Under U.S.S.G. § 3D1.2, counts must be grouped together when they
involve “substantially the same harm.” This occurs, for example, when the
“counts involve the same victim” and one or more common acts. U.S.S.G.
§ 3D1.2(a) & (b). But when there are multiple victims who are “directly and
seriously affected by the offense,” grouping is not appropriate. U.S.S.G. § 3D1.2,
application note 2; see also id. § 2A6.1, application note 2 (stating that “multiple
counts involving making a threatening or harassing communication to the same
victim are grouped together . . . [but] [m]ultiple counts involving different
victims are not to be grouped”).
The district court found that the 911 calls targeted multiple victims, in that
Parker mentioned “school,” “schools,” and “City Hall.” See R., Vol. II at 53.
The PSR indicated that in Douglas County, Kansas, there are four city halls and
thirty-nine public schools. The PSR also reported: the 911 calls caused many of
the schools to go into lockdown mode; thousands of students left or were
picked-up by their parents; police officers were dispatched to various schools and
-12-
city buildings; security personnel conducted vehicle and building-to-building
bomb searches; and six schools cancelled after-school programs.
We have little difficulty concluding that the two counts on which Parker
was convicted directly and seriously affected the schools and city halls
throughout the county.
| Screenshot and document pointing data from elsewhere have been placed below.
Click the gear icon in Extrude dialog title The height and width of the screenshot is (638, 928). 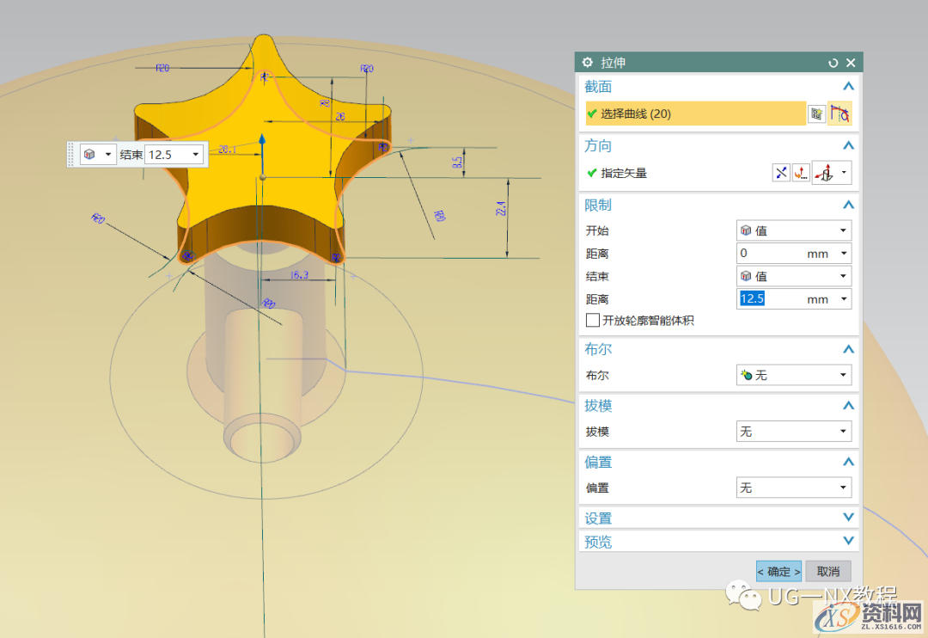588,63
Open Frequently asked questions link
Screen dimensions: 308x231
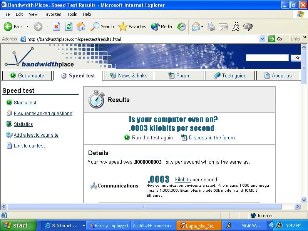43,114
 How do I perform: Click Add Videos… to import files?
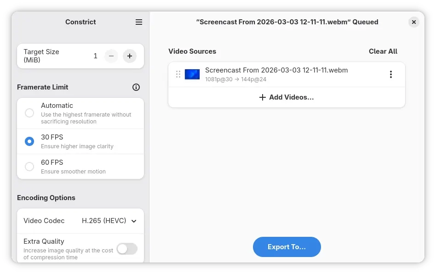pos(287,97)
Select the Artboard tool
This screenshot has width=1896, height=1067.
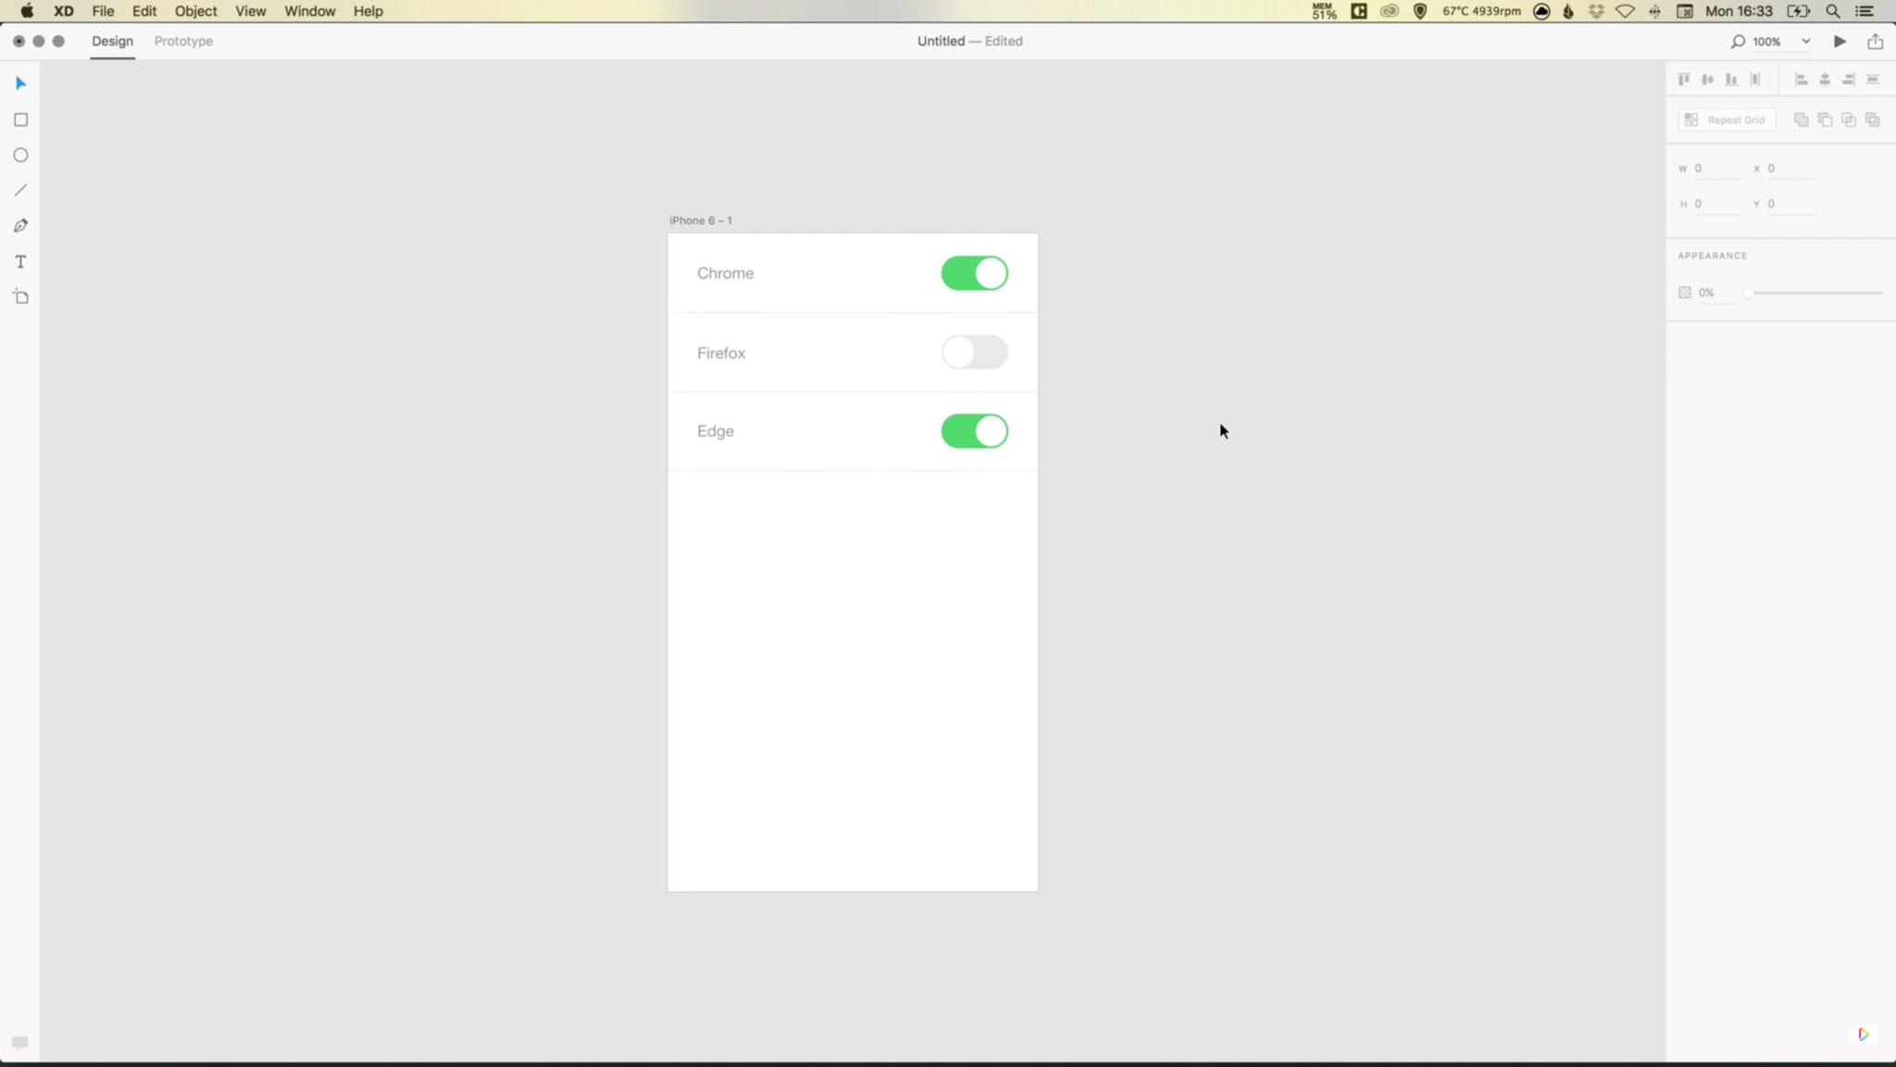click(x=20, y=296)
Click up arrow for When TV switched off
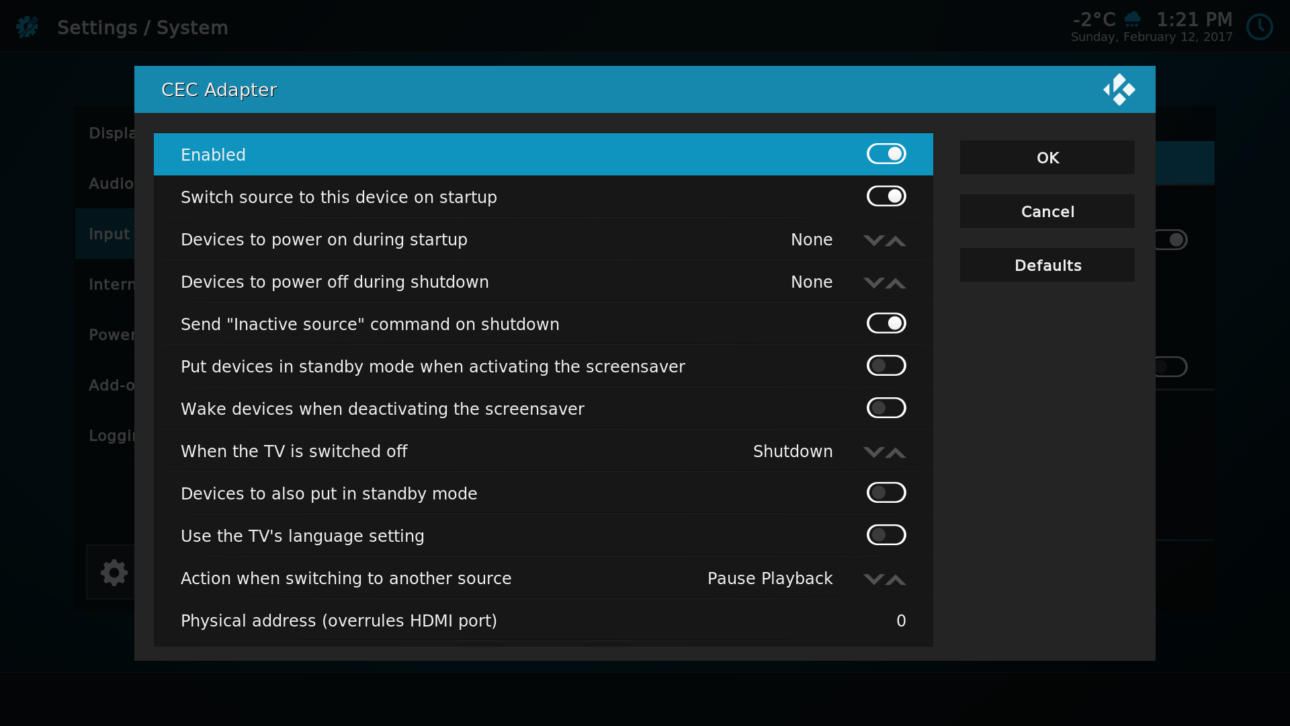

That there were multiple victims is also clear. At the very
least, the “school” listed in count one and the “school” listed in count two qualify
as different victims, given the number of schools in the county, Parker’s failure to
specify any particular school, and Parker’s reference in the eighth call to
“schools.” Further, count one’s “city hall” and count two’s “school” qualify as
different victims of the 911 calls, as they would be different entities. While
Parker’s reference to “At City Hall” could be interpreted as simply supplying the
location of a school to be blown up, nothing in that or the other befuddled calls
excludes “City Hall” as a separate target. Accordingly, we conclude that the
district court appropriately separated the two counts and applied the § 3D1.4
upward adjustment. 4
4
Parker’s reliance on United States v. Chapple, 198 F. App’x 745 (10th Cir.
2006) (unpublished), is misplaced. Chapple involved threatening packages sent
to a company, the intended recipient being the company’s owner. We held that
the district court erred when it created one § 3D1.2 group for the owner and a
separate group for an employee who handled one of the incoming packages.
Because the employee was merely an “indirect or secondary victim,” she “should
not have been taken into account for purposes of the grouping rules.” Id. at 751
(quotation omitted). Here, in contrast, there were multiple intended targets of the
threatening 911 calls. Consequently, the two counts on which Parker was
convicted could not have been grouped together. Cf. United States v. Nedd,
(continued...)
-13-
C ONCLUSION
The judgment and sentence of the district court are AFFIRMED.
4
(...continued)
262 F.3d 85, 92-93 (1st Cir. 2001) (holding that four threatening calls produced
three primary victims, notwithstanding the fact that each of the calls shared a
common target and criminal objective).